**ACTION ITEM:**
Retype each line below precisely and omit all images.

**STUDY MATERIAL:**
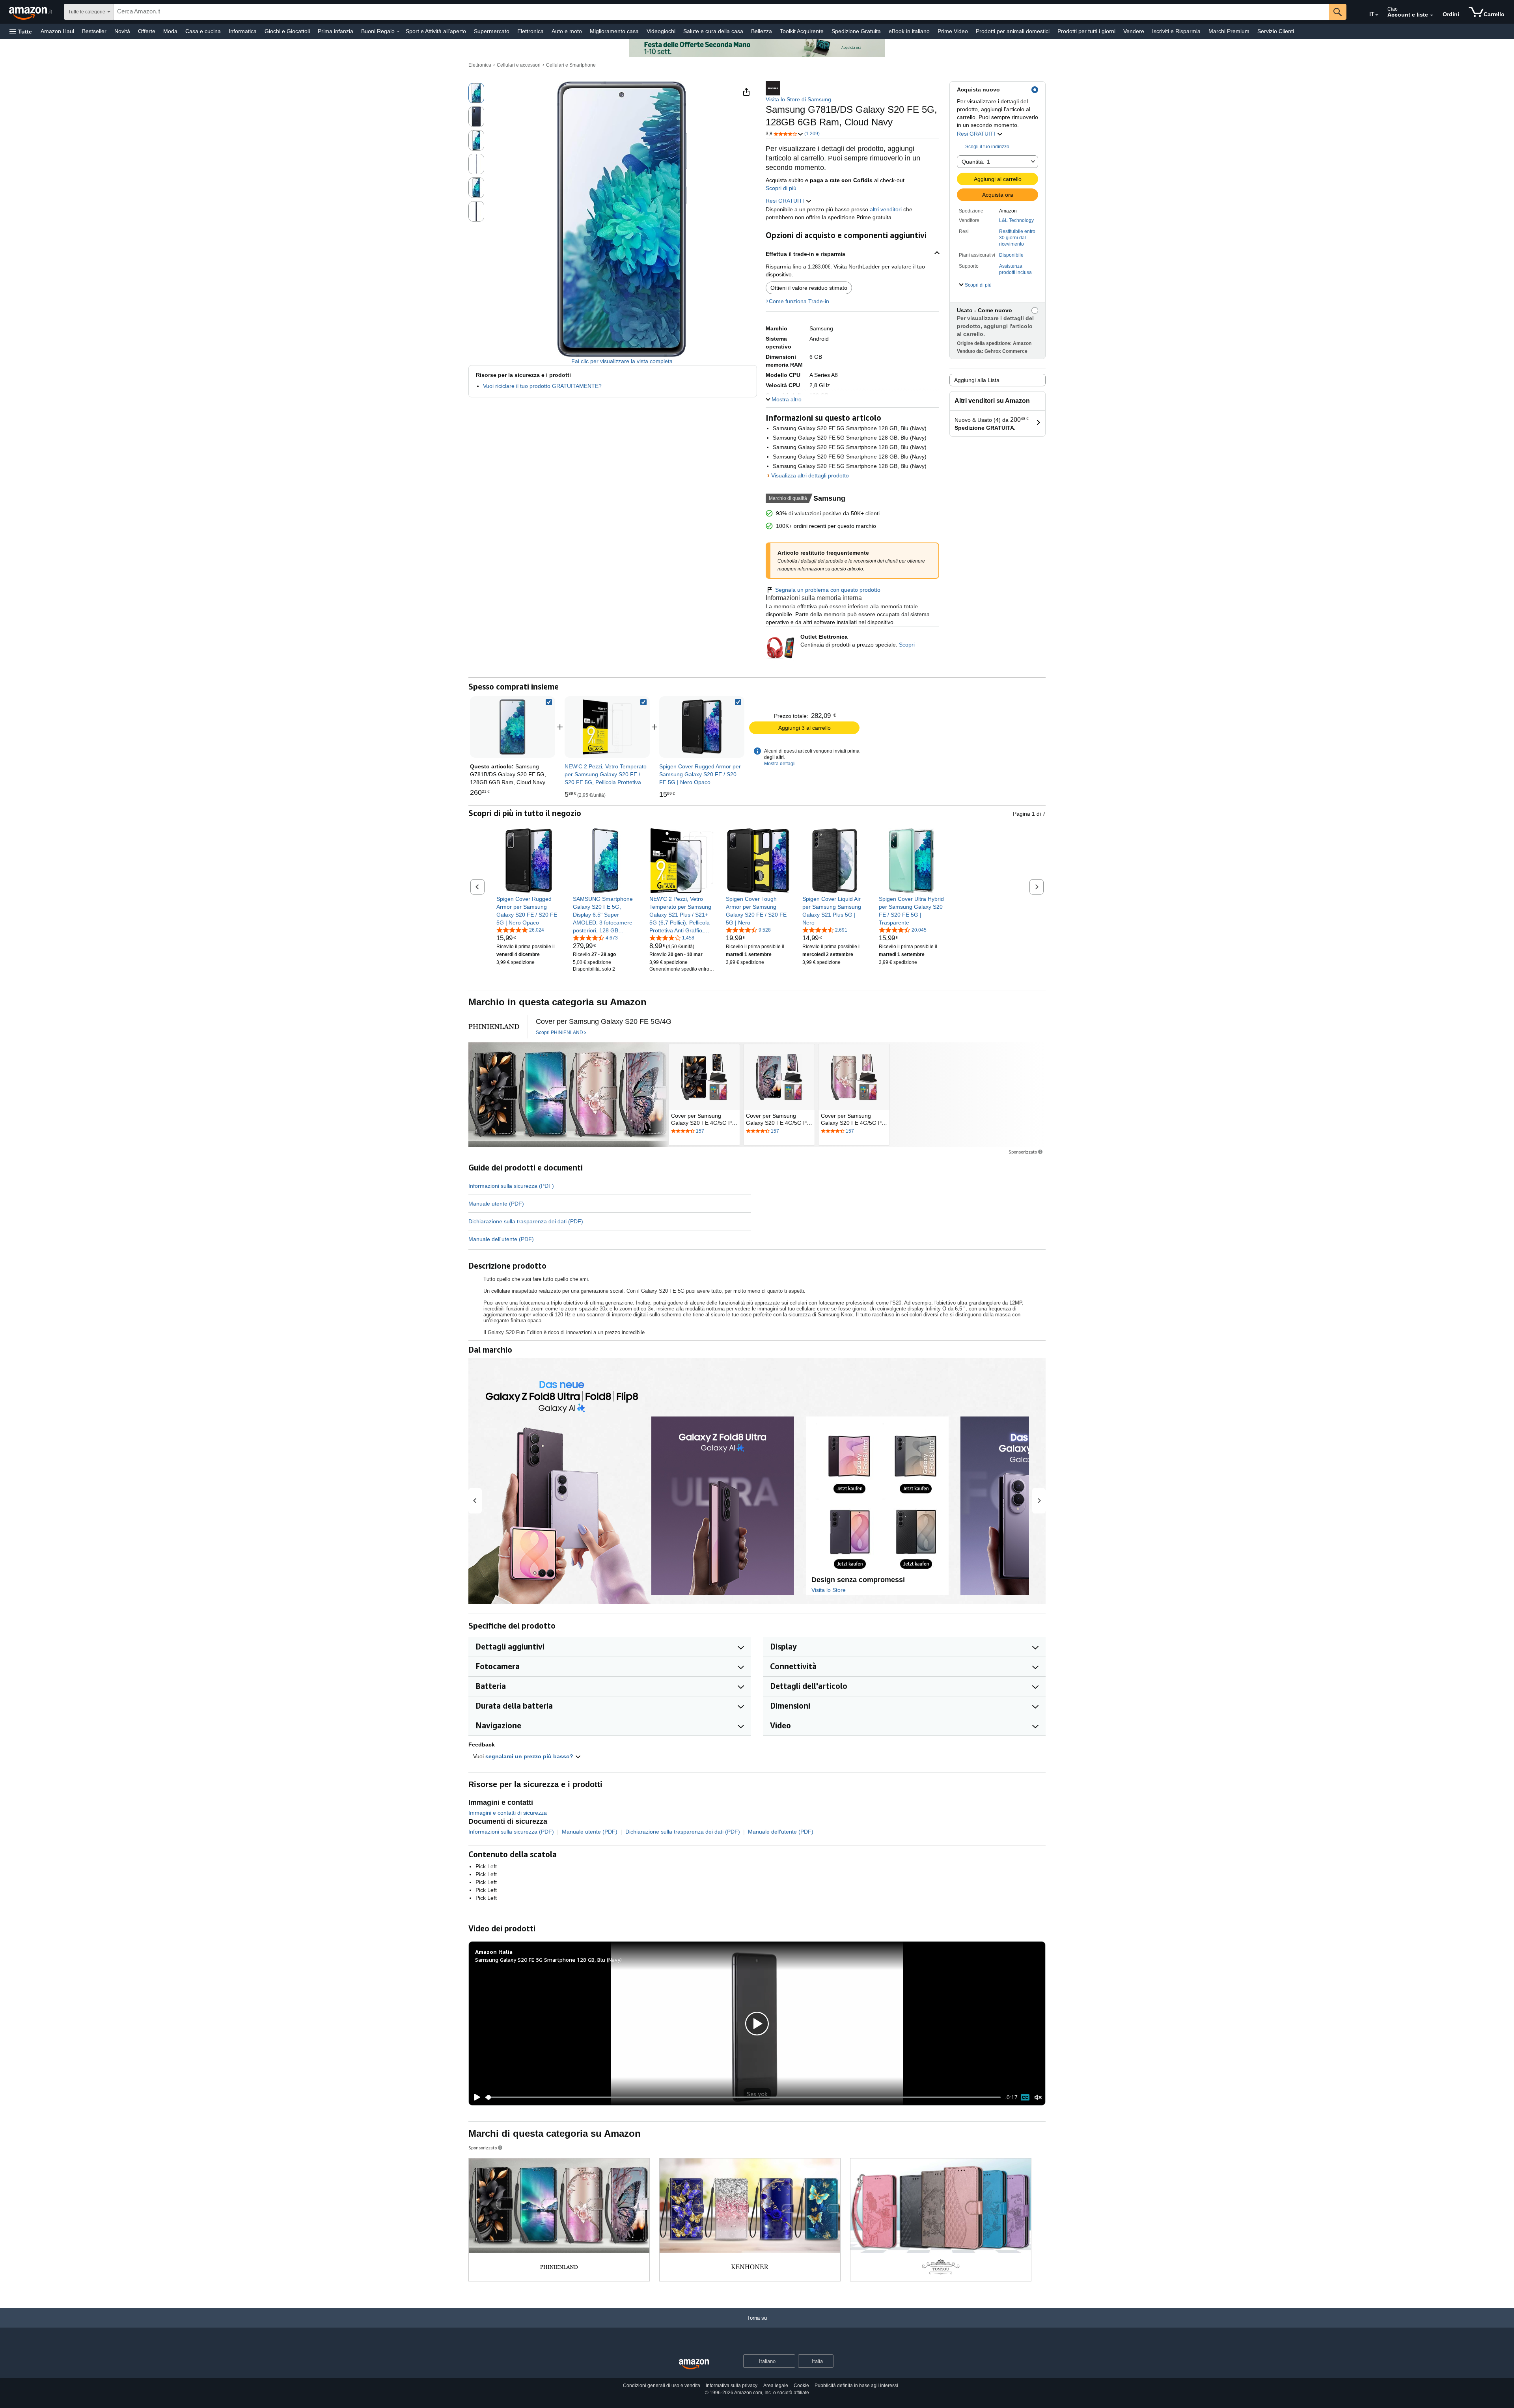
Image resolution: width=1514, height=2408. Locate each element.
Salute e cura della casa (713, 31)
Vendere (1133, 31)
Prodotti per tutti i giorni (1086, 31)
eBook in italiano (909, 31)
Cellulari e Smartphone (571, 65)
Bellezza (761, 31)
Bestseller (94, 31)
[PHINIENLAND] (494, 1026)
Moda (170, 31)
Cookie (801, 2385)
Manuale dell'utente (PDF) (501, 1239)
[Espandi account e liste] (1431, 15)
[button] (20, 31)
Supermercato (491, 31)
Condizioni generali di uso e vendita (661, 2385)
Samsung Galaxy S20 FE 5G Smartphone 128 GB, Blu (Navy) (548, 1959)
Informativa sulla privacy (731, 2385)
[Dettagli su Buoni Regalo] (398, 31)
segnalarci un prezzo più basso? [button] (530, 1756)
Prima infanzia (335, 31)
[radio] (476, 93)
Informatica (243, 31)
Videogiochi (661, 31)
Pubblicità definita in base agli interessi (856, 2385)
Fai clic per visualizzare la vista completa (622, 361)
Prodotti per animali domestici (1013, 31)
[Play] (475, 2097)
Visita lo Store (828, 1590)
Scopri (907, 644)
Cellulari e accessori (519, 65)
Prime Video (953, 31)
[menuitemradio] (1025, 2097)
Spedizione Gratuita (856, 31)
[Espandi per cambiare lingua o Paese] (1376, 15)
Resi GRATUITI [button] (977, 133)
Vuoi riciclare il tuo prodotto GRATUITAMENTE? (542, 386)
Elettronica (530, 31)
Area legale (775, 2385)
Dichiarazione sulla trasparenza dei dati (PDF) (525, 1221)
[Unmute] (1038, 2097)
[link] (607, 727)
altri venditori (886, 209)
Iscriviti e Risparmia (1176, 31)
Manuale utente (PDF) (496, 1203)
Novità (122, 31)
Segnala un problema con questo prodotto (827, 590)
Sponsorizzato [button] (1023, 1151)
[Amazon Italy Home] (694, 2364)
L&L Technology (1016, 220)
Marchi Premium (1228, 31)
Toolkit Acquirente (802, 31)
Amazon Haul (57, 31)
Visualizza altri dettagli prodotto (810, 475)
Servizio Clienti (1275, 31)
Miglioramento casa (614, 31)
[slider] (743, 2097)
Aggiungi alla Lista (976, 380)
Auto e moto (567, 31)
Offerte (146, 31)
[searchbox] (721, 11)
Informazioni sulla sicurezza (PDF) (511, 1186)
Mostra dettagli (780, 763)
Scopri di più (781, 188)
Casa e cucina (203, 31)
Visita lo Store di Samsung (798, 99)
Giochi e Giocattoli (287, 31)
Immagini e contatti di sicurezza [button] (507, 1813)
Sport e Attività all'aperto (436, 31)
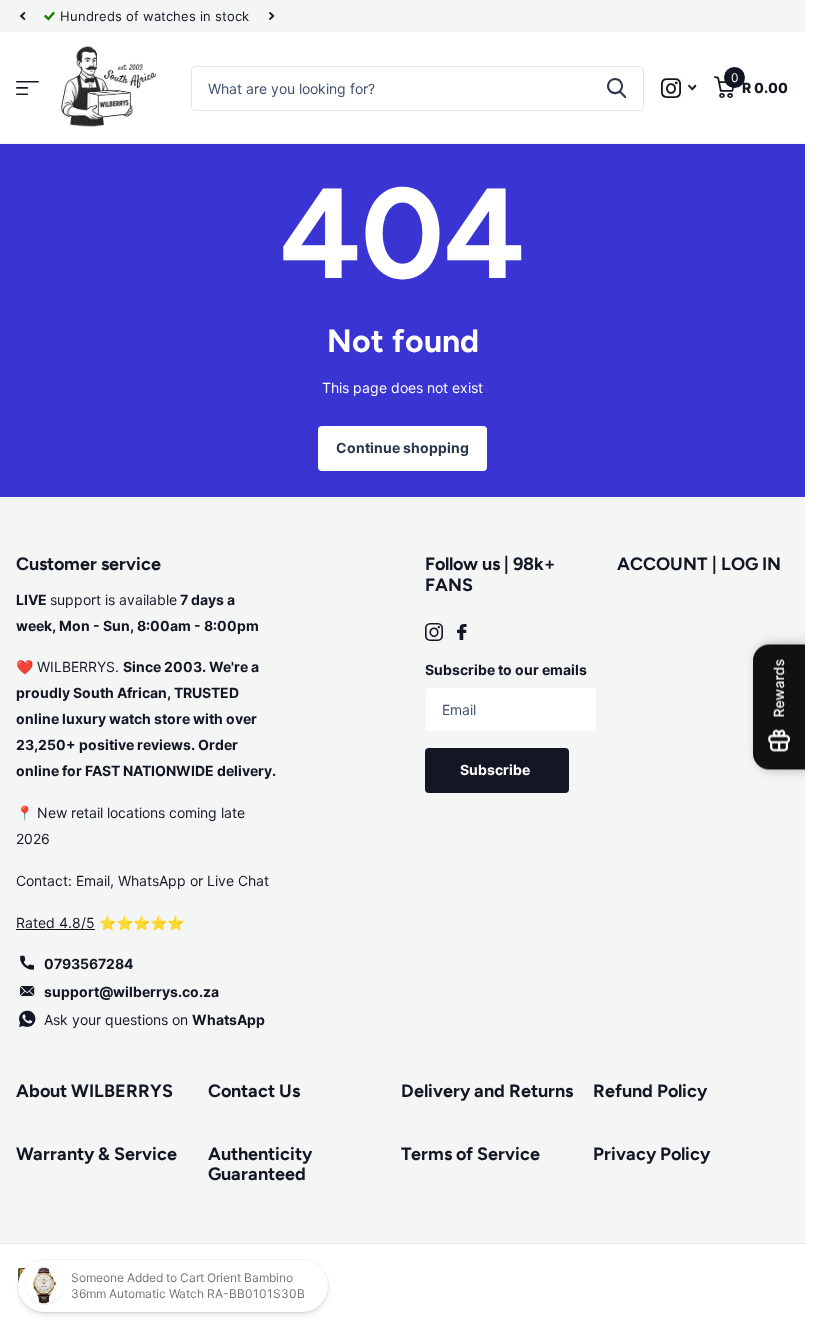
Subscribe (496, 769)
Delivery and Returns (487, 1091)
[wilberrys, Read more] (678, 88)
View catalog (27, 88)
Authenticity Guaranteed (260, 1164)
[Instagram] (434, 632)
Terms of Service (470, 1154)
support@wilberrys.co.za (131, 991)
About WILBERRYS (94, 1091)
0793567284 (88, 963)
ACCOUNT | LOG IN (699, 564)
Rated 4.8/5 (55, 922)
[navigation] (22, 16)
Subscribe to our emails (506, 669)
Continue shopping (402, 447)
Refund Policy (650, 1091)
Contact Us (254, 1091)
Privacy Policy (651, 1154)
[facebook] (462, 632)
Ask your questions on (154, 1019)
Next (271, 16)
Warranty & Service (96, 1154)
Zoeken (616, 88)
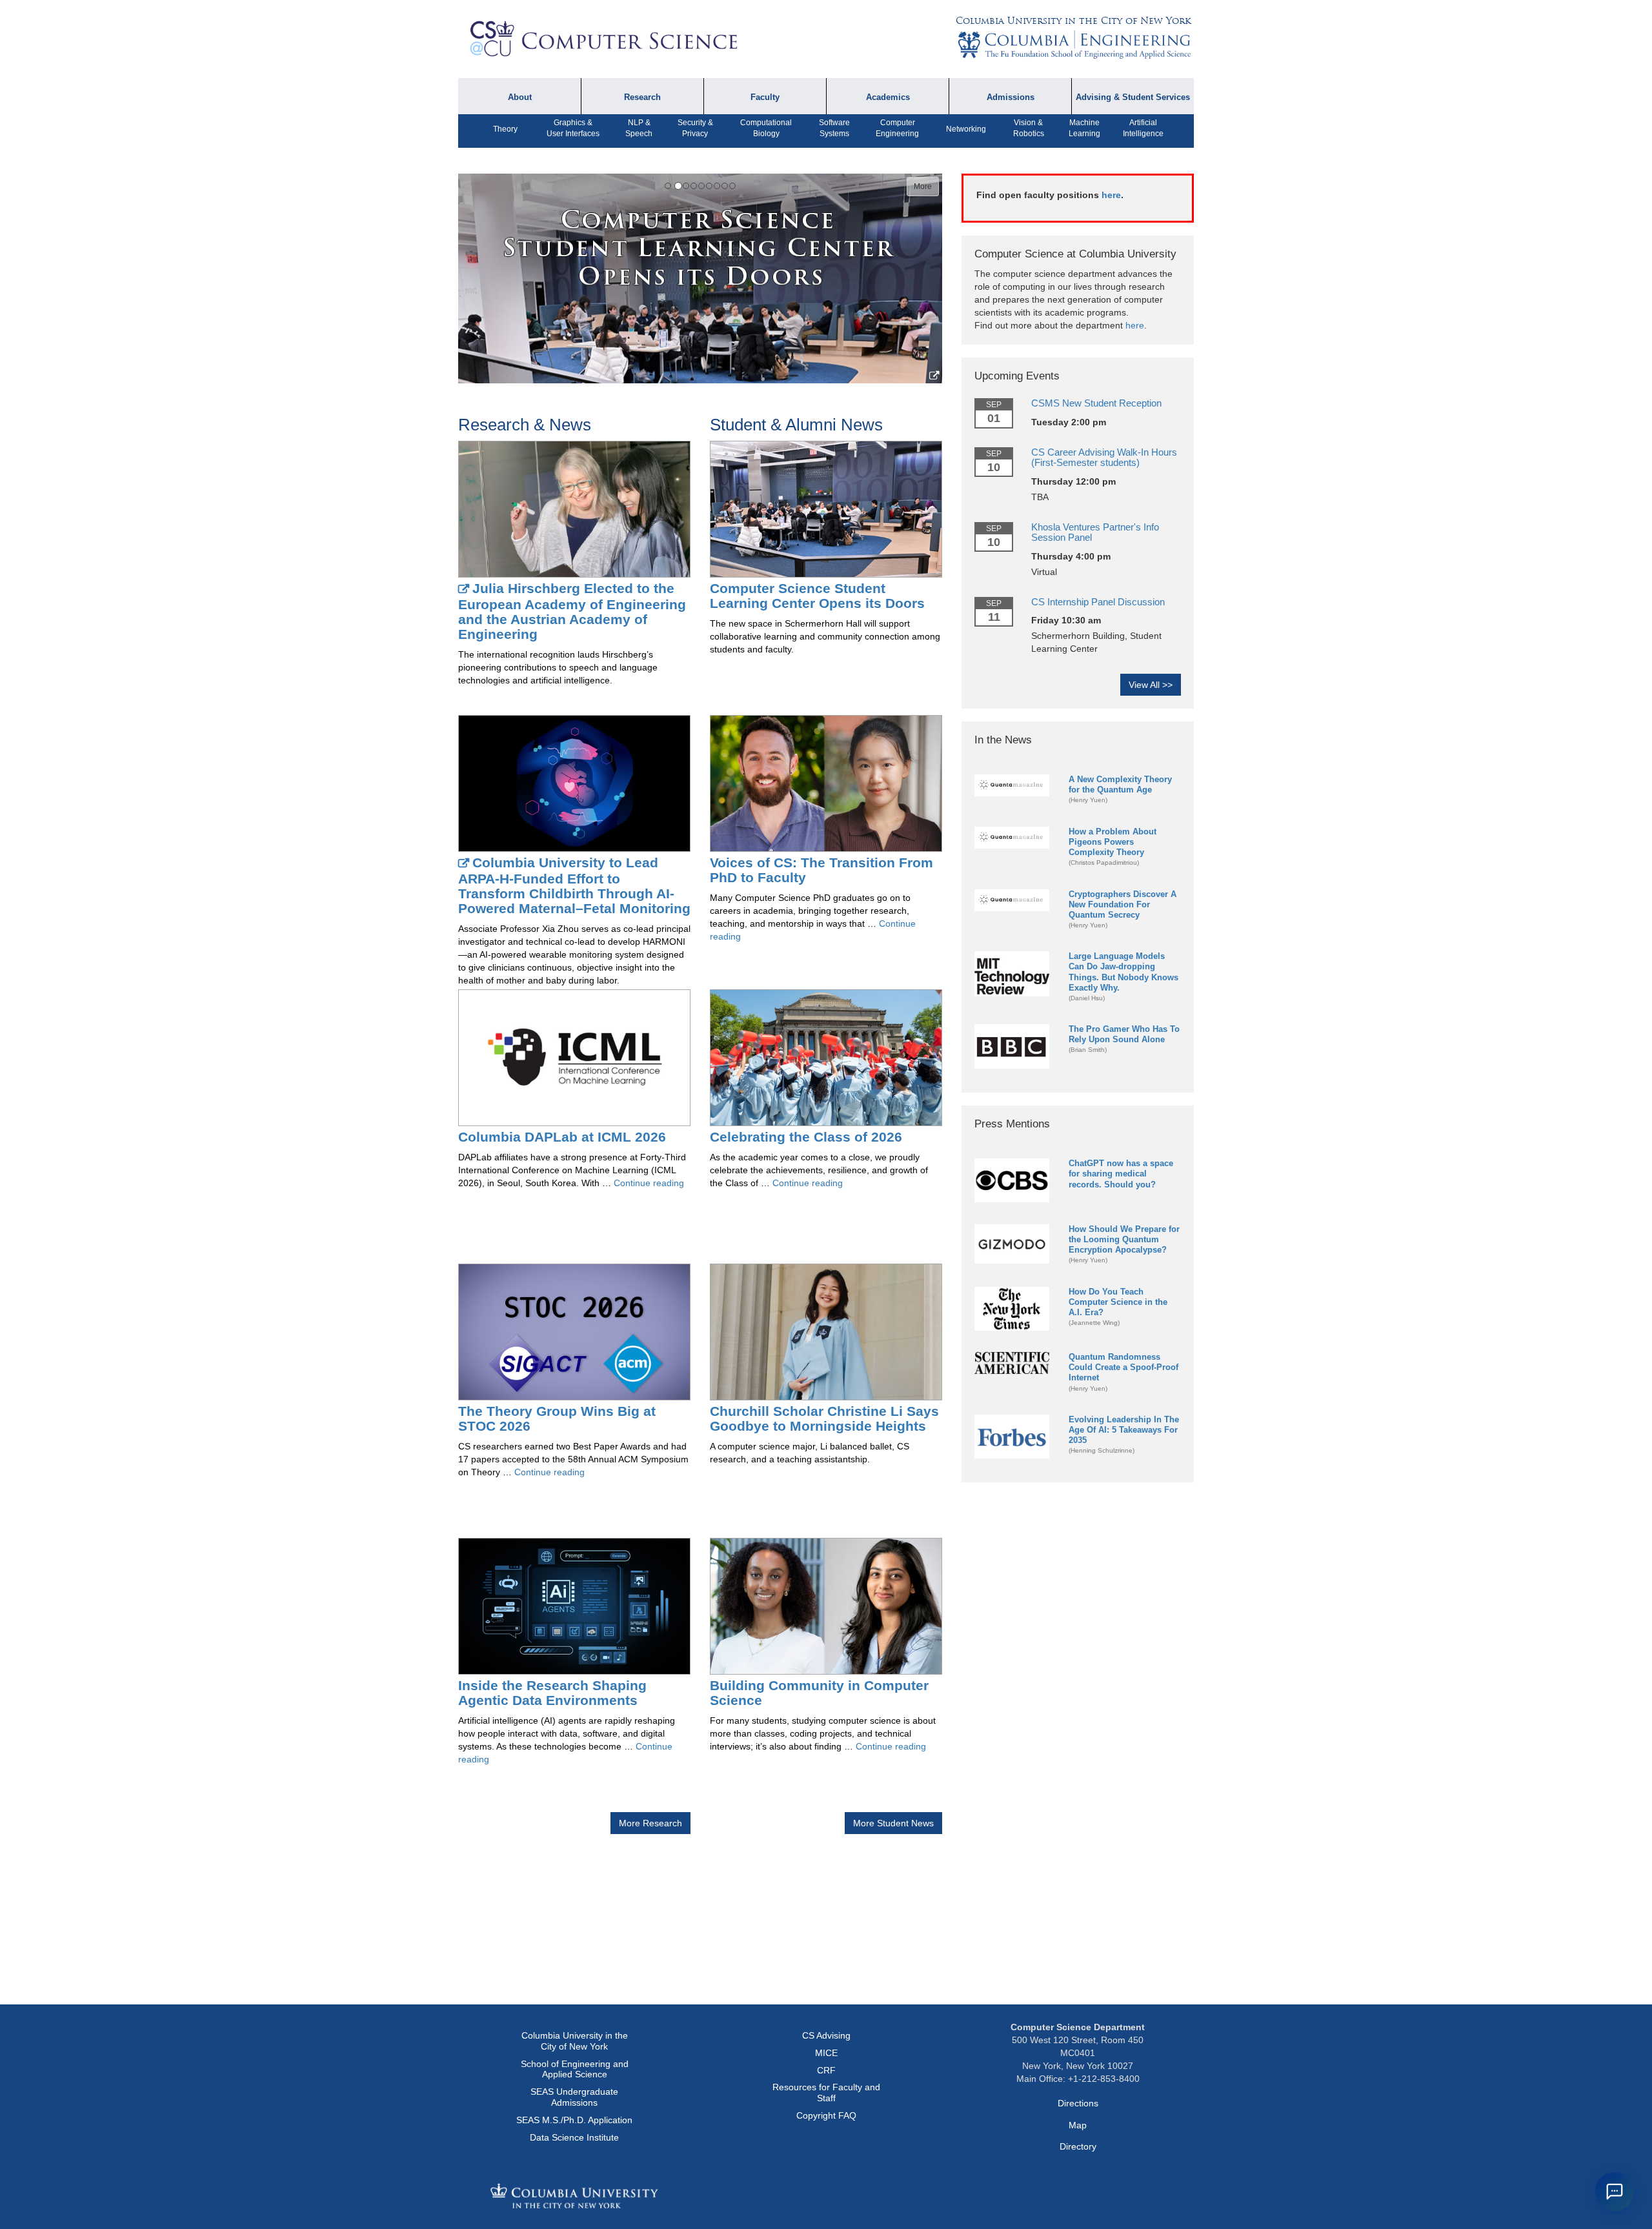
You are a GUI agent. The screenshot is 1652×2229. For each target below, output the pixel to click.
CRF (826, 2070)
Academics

**SOLVED EXERCISE:**
Image resolution: width=1514, height=2408. Locate each element.
Salute e cura della casa (713, 31)
Vendere (1133, 31)
Prodotti per tutti i giorni (1086, 31)
eBook in italiano (909, 31)
Cellulari e Smartphone (571, 65)
Bellezza (761, 31)
Bestseller (94, 31)
[PHINIENLAND] (494, 1026)
Moda (170, 31)
Cookie (801, 2385)
Manuale dell'utente (PDF) (501, 1239)
[Espandi account e liste] (1431, 15)
[button] (20, 31)
Supermercato (491, 31)
Condizioni generali di uso e vendita (661, 2385)
Samsung Galaxy S20 FE 5G Smartphone 128 GB, Blu (Navy) (548, 1959)
Informativa sulla privacy (731, 2385)
[Dettagli su Buoni Regalo] (398, 31)
segnalarci un prezzo più basso? [button] (530, 1756)
Prima infanzia (335, 31)
[radio] (476, 93)
Informatica (243, 31)
Videogiochi (661, 31)
Pubblicità definita in base agli interessi (856, 2385)
Fai clic per visualizzare la vista completa (622, 361)
Prodotti per animali domestici (1013, 31)
[Play] (475, 2097)
Visita lo Store (828, 1590)
Scopri (907, 644)
Cellulari e accessori (519, 65)
Prime Video (953, 31)
[menuitemradio] (1025, 2097)
Spedizione Gratuita (856, 31)
[Espandi per cambiare lingua o Paese] (1376, 15)
Resi GRATUITI [button] (977, 133)
Vuoi riciclare il tuo prodotto GRATUITAMENTE? (542, 386)
Elettronica (530, 31)
Area legale (775, 2385)
Dichiarazione sulla trasparenza dei dati (PDF) (525, 1221)
[Unmute] (1038, 2097)
[link] (607, 727)
altri venditori (886, 209)
Iscriviti e Risparmia (1176, 31)
Manuale utente (PDF) (496, 1203)
Novità (122, 31)
Segnala un problema con questo prodotto (827, 590)
Sponsorizzato [button] (1023, 1151)
[Amazon Italy Home] (694, 2364)
L&L Technology (1016, 220)
Marchi Premium (1228, 31)
Toolkit Acquirente (802, 31)
Amazon Haul (57, 31)
Visualizza altri dettagli prodotto (810, 475)
Servizio Clienti (1275, 31)
Miglioramento casa (614, 31)
[slider] (743, 2097)
Aggiungi alla Lista (976, 380)
Auto e moto (567, 31)
Offerte (146, 31)
[searchbox] (721, 11)
Informazioni sulla sicurezza (PDF) (511, 1186)
Mostra dettagli (780, 763)
Scopri di più (781, 188)
Casa e cucina (203, 31)
Visita lo Store di Samsung (798, 99)
Giochi e Giocattoli (287, 31)
Immagini e contatti di sicurezza [button] (507, 1813)
Sport e Attività all'aperto (436, 31)
Subscribe (496, 769)
Delivery and Returns (487, 1091)
[wilberrys, Read more] (678, 88)
View catalog (27, 88)
Authenticity Guaranteed (260, 1164)
[Instagram] (434, 632)
Terms of Service (470, 1154)
support@wilberrys.co.za (131, 991)
About WILBERRYS (94, 1091)
0793567284 (88, 963)
ACCOUNT | LOG IN (699, 564)
Rated 4.8/5 (55, 922)
[navigation] (22, 16)
Subscribe to our emails (506, 669)
Continue shopping (402, 447)
Refund Policy (650, 1091)
Contact Us (254, 1091)
Privacy Policy (651, 1154)
[facebook] (462, 632)
Ask your questions on (154, 1019)
Next (271, 16)
Warranty & Service (96, 1154)
Zoeken (616, 88)
You are a GUI agent. The screenshot is 1652×2229. For each target below, output the pixel to click.
CRF (826, 2070)
Academics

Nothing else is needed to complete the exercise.